• _DIRECTIVE_
According to the zoysia lawn journal, where did the poster get the emerald arborvitae?

• _SOURCE DOCUMENT_
# jricky Zoysia Lawn Journal



## jricky (Oct 13, 2021)

Moved to a house with Zoysia in the front and a mix of grassy weeds in the back. I was mowing the front at around 3" when I moved in so I'll be scalping as others have suggested and try mowing at 1" this year with my rotary.


----------



## jricky (Oct 13, 2021)

Have scalped down from over 3" to 2.5" so far. Will do more again tomorrow hopefully. Looks like rain this weekend so once I'm done scalping I'll be putting down some preemergent and maybe some 10-10-10 as well.


----------



## jricky (Oct 13, 2021)

Taking a long time to green up  Been having a drought here till we just got rain today.


----------



## jricky (Oct 13, 2021)

Haven't gotten rain since last post on the 6th. I've been trying to keep up with running a sprinkler but still don't think it's been getting enough water with the heat we've started having. Forecast is showing rain this coming week so hopefully things will start to turn around.


----------



## jricky (Oct 13, 2021)

Put down my second split app a week ago along with about half the recommended lbs of 10-10-10 and some deseasex fungicide. Might have been better to wait for more rain or been more consistent in my watering after.


----------



## jricky (Oct 13, 2021)

Finally got a good amount of rain. Grass has already started to green up more.


----------



## jricky (Oct 13, 2021)

Well I was out of town visiting family for a week and came back to a much greener lawn! Thankfully we got a good rain this past week. Grass was a bit tall so I mowed with the rotary again to bag the clippings. I think I'll mow with my reel mower next time.


----------



## jricky (Oct 13, 2021)

Limelights are coming in well and starting to bloom. I got the emerald arborvitae in the clearance section of Lowes!


----------



## jricky (Oct 13, 2021)

So the Scott's classic reel mower only goes down to around 1" which was too high to even cut anything. I cut with the rotary again. Guess I'll see if I can mod the reel mower to mow lower and/or look around for what I want to get more permanently. I'm enjoying the lower cut zoysia so far.

• _MATERIAL_
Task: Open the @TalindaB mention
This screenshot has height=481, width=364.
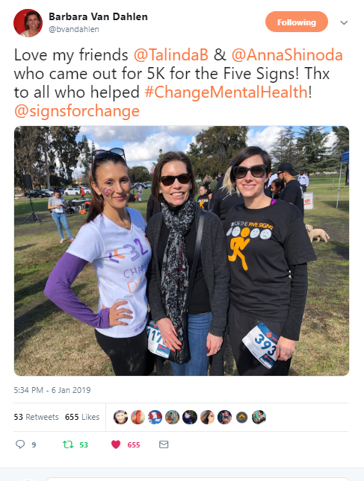Action: (x=171, y=55)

• _THE COMPLETED TASK_
In the clearance section of Lowes.